I’m probably more amused by this than any of my readers will be, but then, this was the only remotely photo-worthy thing in a long annoying day of air travel on Wednesday. So.
February 10, 2016
160/366: Nice Crowd
I did bring my good camera with me to Newport News, and took it on the tour of Jefferson Lab yesterday, but despite the existence of DSLR pics, you’re getting a cell-phone snap for the photo of the day:
That’s the audience about 10-15 minutes before my talk last night, so it was a good turnout. And they laughed in the right places, and asked some really good questions last night. I also got asked to appear in a selfie with a bunch of students from a local school, so they could prove they were there to get extra credit for their science class…
The talk went well, though we had some technical difficulties. The shiny new video projection system in the auditorium has an audio input jack on the VGA cable for the laptop input, but it’s about four inches long, and the headphone jack for my laptop is on the far side of the keyboard from the VGA out. Whoops.

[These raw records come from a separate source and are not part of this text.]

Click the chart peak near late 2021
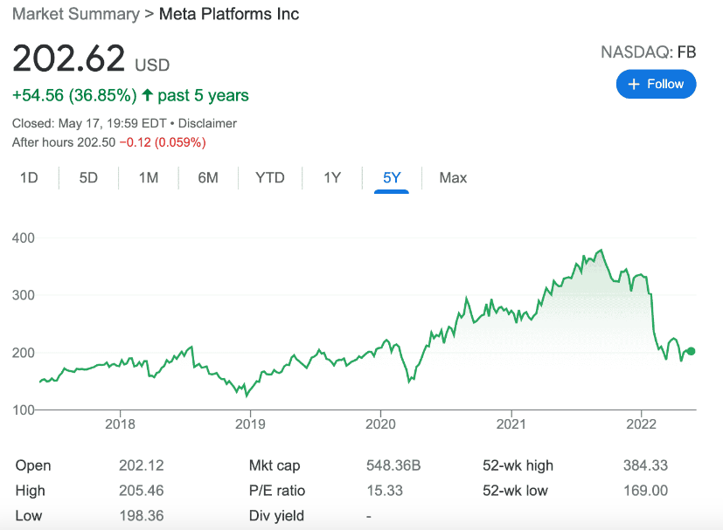This screenshot has width=723, height=530. pyautogui.click(x=601, y=251)
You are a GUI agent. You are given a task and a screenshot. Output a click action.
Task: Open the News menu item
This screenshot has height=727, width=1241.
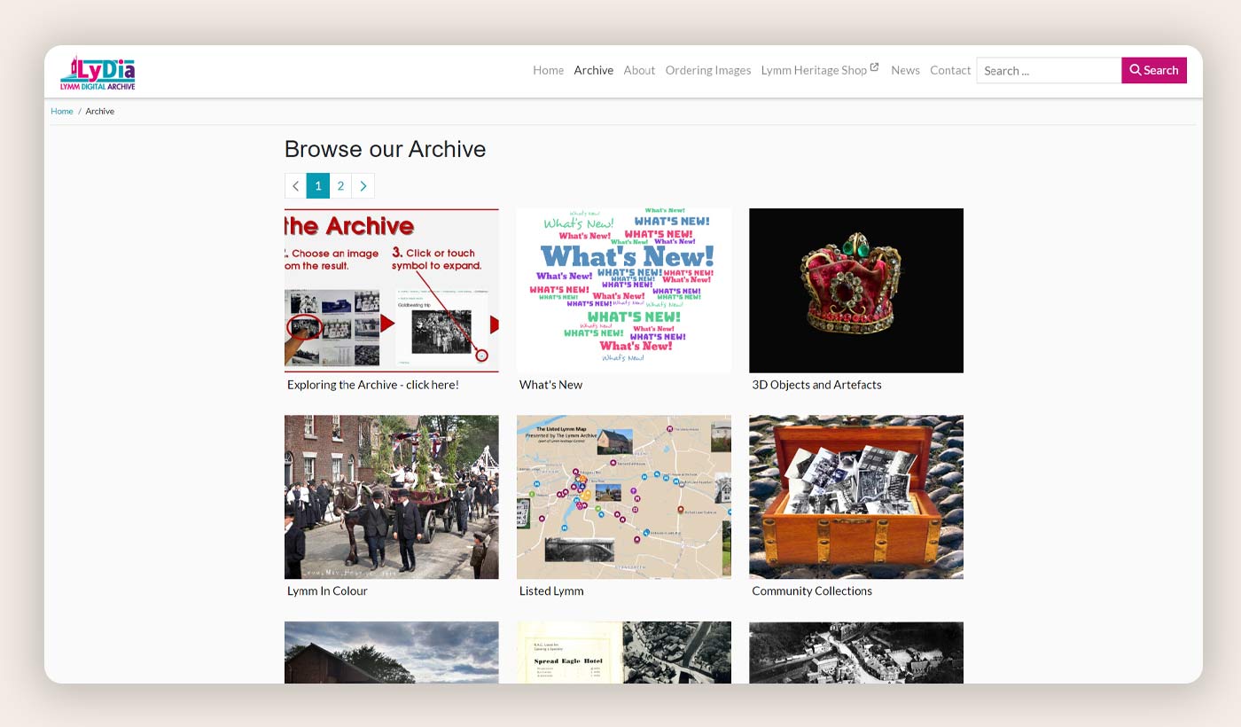905,70
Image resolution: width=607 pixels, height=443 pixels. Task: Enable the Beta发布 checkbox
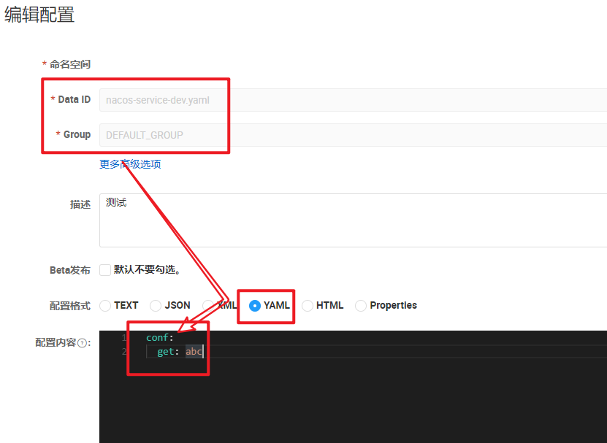[105, 270]
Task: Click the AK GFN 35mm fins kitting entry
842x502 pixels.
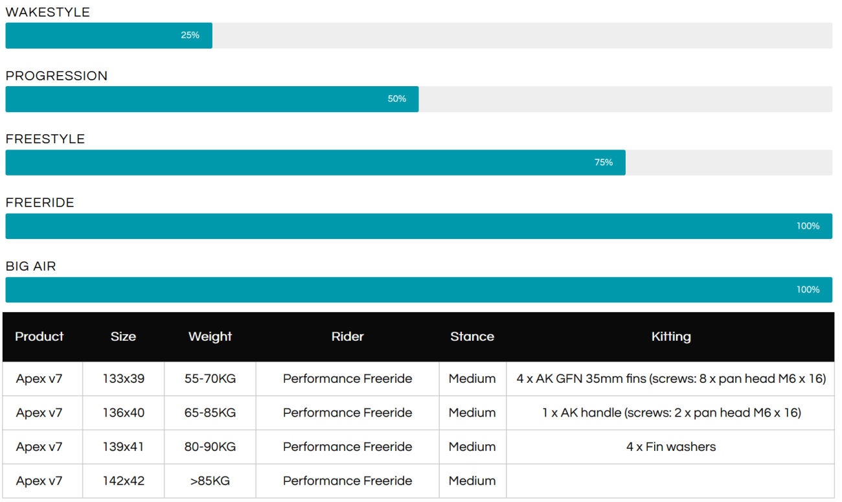Action: [x=670, y=379]
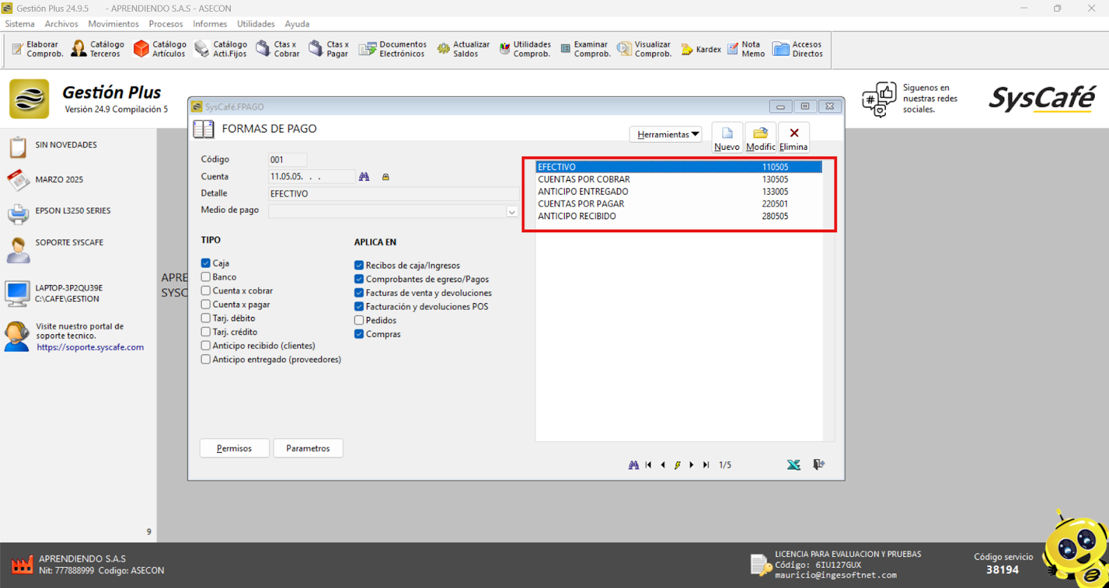
Task: Open the Movimientos menu
Action: [x=113, y=24]
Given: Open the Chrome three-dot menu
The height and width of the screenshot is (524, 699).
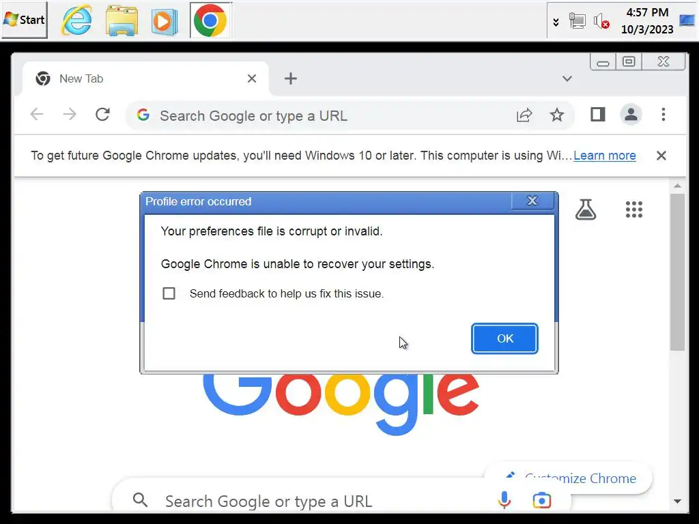Looking at the screenshot, I should pyautogui.click(x=664, y=115).
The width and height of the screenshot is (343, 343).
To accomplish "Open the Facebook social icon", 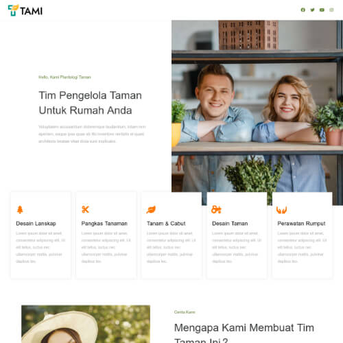I will point(303,10).

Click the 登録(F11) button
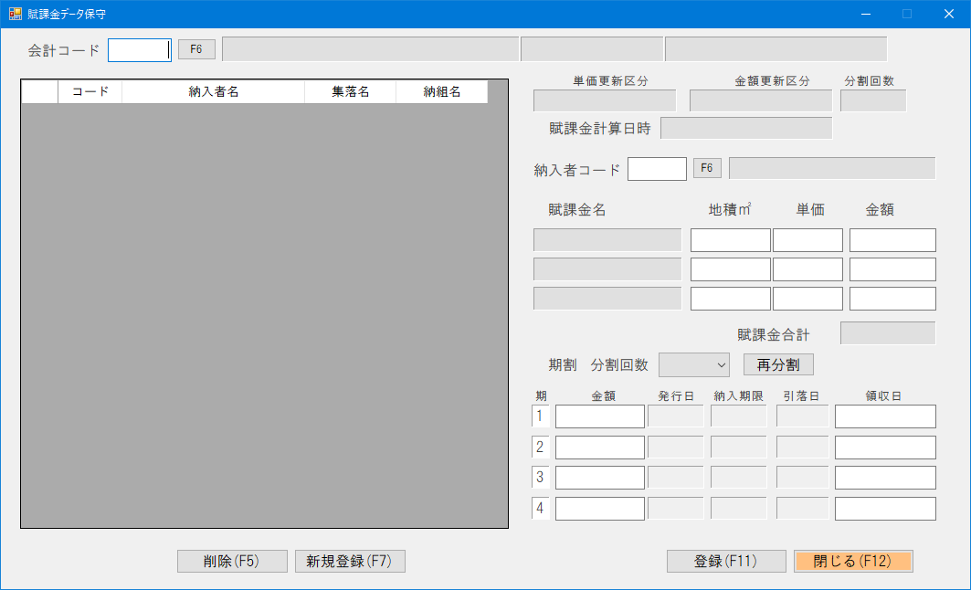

We ended up taping a lapel mike to the desk right under the laptop speaker, which was mostly fine, except for a couple of occasions where we got earsplitting feedback. Technology, man. What can you do? Video will be posted to the JLab web site at some point in the future, after they edit it and get closed captions done (I’m very sorry for whoever has to do that…)
I was also pleasantly surprised that a couple of Williams classmates showed up to the talk (they live in the area), so I went out with them afterwards for a couple of beers, to catch up. All in all, a good day.
Now, I just need to get through most of a day of airports and Regional Jets to get home to Niskayuna.
February 9, 2016
Twitter Is a Cocktail Party That I’m Not Invited To
As I go through my daily routine, I find myself sort of out of phase with a lot of the Internet. My peak online hours are from about six to ten in the morning, Eastern US time. That’s when I get up, have breakfast, and then go to Starbucks to write for a few hours.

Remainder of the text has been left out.